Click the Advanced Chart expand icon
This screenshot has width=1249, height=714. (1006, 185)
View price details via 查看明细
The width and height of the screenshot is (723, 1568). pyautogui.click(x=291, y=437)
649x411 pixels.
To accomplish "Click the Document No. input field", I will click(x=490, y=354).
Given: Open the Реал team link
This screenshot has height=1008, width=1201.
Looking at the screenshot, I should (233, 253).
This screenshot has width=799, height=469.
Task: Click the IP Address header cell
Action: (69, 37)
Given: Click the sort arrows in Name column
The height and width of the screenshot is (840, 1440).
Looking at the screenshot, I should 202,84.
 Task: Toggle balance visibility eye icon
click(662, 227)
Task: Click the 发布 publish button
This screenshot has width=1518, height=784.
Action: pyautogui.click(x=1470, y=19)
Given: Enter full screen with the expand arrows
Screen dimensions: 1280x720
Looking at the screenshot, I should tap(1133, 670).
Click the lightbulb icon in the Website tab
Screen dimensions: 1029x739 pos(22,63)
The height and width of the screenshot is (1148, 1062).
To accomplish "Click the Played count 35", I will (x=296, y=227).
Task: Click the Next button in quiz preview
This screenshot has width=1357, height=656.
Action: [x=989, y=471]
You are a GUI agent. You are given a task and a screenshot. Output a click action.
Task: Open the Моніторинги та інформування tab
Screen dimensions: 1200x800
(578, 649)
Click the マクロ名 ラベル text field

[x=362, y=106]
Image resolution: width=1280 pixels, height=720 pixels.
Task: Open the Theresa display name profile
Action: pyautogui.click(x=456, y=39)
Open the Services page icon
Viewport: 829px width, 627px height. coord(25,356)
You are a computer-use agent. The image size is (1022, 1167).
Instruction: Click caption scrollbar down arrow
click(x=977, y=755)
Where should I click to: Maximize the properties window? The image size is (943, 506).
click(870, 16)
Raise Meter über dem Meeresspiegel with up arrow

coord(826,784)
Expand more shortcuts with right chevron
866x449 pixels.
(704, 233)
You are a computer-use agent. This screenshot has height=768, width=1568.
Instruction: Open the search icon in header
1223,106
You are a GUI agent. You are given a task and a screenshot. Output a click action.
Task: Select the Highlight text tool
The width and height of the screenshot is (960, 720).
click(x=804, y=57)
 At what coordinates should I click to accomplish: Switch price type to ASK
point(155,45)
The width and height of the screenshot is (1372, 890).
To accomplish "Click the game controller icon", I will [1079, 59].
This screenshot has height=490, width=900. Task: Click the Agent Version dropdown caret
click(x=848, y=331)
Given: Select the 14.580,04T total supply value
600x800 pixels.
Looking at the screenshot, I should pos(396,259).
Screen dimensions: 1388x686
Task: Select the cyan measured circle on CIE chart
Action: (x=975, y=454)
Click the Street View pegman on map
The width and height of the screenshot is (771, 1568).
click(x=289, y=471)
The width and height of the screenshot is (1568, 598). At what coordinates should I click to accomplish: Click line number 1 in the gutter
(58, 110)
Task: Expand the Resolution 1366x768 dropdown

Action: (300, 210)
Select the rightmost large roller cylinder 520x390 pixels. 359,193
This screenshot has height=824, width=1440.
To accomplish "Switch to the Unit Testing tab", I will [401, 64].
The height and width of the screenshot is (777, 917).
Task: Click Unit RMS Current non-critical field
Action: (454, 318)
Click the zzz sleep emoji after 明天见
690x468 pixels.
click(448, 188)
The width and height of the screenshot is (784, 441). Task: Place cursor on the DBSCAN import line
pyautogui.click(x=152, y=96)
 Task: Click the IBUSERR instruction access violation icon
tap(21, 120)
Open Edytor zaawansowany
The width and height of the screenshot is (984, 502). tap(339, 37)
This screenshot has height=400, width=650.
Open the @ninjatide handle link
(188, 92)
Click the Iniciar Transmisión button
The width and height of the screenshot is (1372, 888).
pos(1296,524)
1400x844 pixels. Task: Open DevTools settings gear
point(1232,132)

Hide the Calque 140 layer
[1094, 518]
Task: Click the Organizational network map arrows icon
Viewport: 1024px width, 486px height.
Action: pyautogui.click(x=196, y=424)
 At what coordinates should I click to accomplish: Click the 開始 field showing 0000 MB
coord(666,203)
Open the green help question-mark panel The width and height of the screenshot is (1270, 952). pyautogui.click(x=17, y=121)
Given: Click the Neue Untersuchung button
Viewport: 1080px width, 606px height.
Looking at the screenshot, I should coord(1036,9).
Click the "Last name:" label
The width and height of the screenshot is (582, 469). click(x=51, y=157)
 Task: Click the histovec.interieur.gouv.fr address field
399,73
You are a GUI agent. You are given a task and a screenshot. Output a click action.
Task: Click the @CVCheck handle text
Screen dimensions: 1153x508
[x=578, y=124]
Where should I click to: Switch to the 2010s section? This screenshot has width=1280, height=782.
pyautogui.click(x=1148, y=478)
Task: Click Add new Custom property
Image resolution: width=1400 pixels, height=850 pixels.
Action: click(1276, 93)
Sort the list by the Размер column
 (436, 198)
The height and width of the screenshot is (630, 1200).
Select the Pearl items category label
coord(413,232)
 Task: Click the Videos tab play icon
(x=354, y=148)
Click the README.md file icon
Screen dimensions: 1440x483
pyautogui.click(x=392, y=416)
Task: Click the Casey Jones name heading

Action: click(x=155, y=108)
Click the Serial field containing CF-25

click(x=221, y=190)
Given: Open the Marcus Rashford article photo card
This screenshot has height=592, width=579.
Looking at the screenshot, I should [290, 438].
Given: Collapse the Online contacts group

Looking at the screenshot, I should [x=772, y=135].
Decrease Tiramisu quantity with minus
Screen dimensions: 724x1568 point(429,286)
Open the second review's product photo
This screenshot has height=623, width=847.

+ + + + +

▶ [EXERCISE AIM]
For each record in the listing, output it again exactly.

▶ [ANSWER SECTION]
Click the Advanced Chart expand icon
This screenshot has width=1249, height=714. (1006, 185)
View price details via 查看明细
The width and height of the screenshot is (723, 1568). pyautogui.click(x=291, y=437)
649x411 pixels.
To accomplish "Click the Document No. input field", I will click(x=490, y=354).
Given: Open the Реал team link
This screenshot has height=1008, width=1201.
Looking at the screenshot, I should (233, 253).
This screenshot has width=799, height=469.
Task: Click the IP Address header cell
Action: (69, 37)
Given: Click the sort arrows in Name column
The height and width of the screenshot is (840, 1440).
Looking at the screenshot, I should 202,84.
 Task: Toggle balance visibility eye icon
click(662, 227)
Task: Click the 发布 publish button
This screenshot has width=1518, height=784.
Action: pyautogui.click(x=1470, y=19)
Given: Enter full screen with the expand arrows
Screen dimensions: 1280x720
Looking at the screenshot, I should tap(1133, 670).
Click the lightbulb icon in the Website tab
Screen dimensions: 1029x739 pos(22,63)
The height and width of the screenshot is (1148, 1062).
To accomplish "Click the Played count 35", I will (x=296, y=227).
Task: Click the Next button in quiz preview
This screenshot has width=1357, height=656.
Action: [x=989, y=471]
You are a GUI agent. You are given a task and a screenshot. Output a click action.
Task: Open the Моніторинги та інформування tab
Screen dimensions: 1200x800
(578, 649)
Click the マクロ名 ラベル text field

[x=362, y=106]
Image resolution: width=1280 pixels, height=720 pixels.
Task: Open the Theresa display name profile
Action: pyautogui.click(x=456, y=39)
Open the Services page icon
Viewport: 829px width, 627px height. coord(25,356)
You are a computer-use agent. The image size is (1022, 1167).
Instruction: Click caption scrollbar down arrow
click(x=977, y=755)
Where should I click to: Maximize the properties window? The image size is (943, 506).
click(870, 16)
Raise Meter über dem Meeresspiegel with up arrow

coord(826,784)
Expand more shortcuts with right chevron
866x449 pixels.
(704, 233)
You are a computer-use agent. This screenshot has height=768, width=1568.
Instruction: Open the search icon in header
1223,106
You are a GUI agent. You are given a task and a screenshot. Output a click action.
Task: Select the Highlight text tool
The width and height of the screenshot is (960, 720).
click(x=804, y=57)
 At what coordinates should I click to accomplish: Switch price type to ASK
point(155,45)
The width and height of the screenshot is (1372, 890).
To accomplish "Click the game controller icon", I will [1079, 59].
This screenshot has height=490, width=900. Task: Click the Agent Version dropdown caret
click(x=848, y=331)
Given: Select the 14.580,04T total supply value
600x800 pixels.
Looking at the screenshot, I should pos(396,259).
Screen dimensions: 1388x686
Task: Select the cyan measured circle on CIE chart
Action: (x=975, y=454)
Click the Street View pegman on map
The width and height of the screenshot is (771, 1568).
click(x=289, y=471)
The width and height of the screenshot is (1568, 598). At what coordinates should I click to accomplish: Click line number 1 in the gutter
(58, 110)
Task: Expand the Resolution 1366x768 dropdown

Action: (300, 210)
Select the rightmost large roller cylinder 520x390 pixels. 359,193
This screenshot has height=824, width=1440.
To accomplish "Switch to the Unit Testing tab", I will [401, 64].
The height and width of the screenshot is (777, 917).
Task: Click Unit RMS Current non-critical field
Action: (454, 318)
Click the zzz sleep emoji after 明天见
690x468 pixels.
click(448, 188)
The width and height of the screenshot is (784, 441). Task: Place cursor on the DBSCAN import line
pyautogui.click(x=152, y=96)
 Task: Click the IBUSERR instruction access violation icon
tap(21, 120)
Open Edytor zaawansowany
The width and height of the screenshot is (984, 502). tap(339, 37)
This screenshot has height=400, width=650.
Open the @ninjatide handle link
(188, 92)
Click the Iniciar Transmisión button
The width and height of the screenshot is (1372, 888).
pos(1296,524)
1400x844 pixels. Task: Open DevTools settings gear
point(1232,132)

Hide the Calque 140 layer
[1094, 518]
Task: Click the Organizational network map arrows icon
Viewport: 1024px width, 486px height.
Action: pyautogui.click(x=196, y=424)
 At what coordinates should I click to accomplish: Click the 開始 field showing 0000 MB
coord(666,203)
Open the green help question-mark panel The width and height of the screenshot is (1270, 952). pyautogui.click(x=17, y=121)
Given: Click the Neue Untersuchung button
Viewport: 1080px width, 606px height.
Looking at the screenshot, I should coord(1036,9).
Click the "Last name:" label
The width and height of the screenshot is (582, 469). click(x=51, y=157)
 Task: Click the histovec.interieur.gouv.fr address field
399,73
You are a GUI agent. You are given a task and a screenshot. Output a click action.
Task: Click the @CVCheck handle text
Screen dimensions: 1153x508
[x=578, y=124]
Where should I click to: Switch to the 2010s section? This screenshot has width=1280, height=782.
pyautogui.click(x=1148, y=478)
Task: Click Add new Custom property
Image resolution: width=1400 pixels, height=850 pixels.
Action: click(1276, 93)
Sort the list by the Размер column
 (436, 198)
The height and width of the screenshot is (630, 1200).
Select the Pearl items category label
coord(413,232)
 Task: Click the Videos tab play icon
(x=354, y=148)
Click the README.md file icon
Screen dimensions: 1440x483
pyautogui.click(x=392, y=416)
Task: Click the Casey Jones name heading

Action: click(x=155, y=108)
Click the Serial field containing CF-25

click(x=221, y=190)
Given: Open the Marcus Rashford article photo card
This screenshot has height=592, width=579.
Looking at the screenshot, I should [290, 438].
Given: Collapse the Online contacts group

Looking at the screenshot, I should [x=772, y=135].
Decrease Tiramisu quantity with minus
Screen dimensions: 724x1568 point(429,286)
Open the second review's product photo
This screenshot has height=623, width=847.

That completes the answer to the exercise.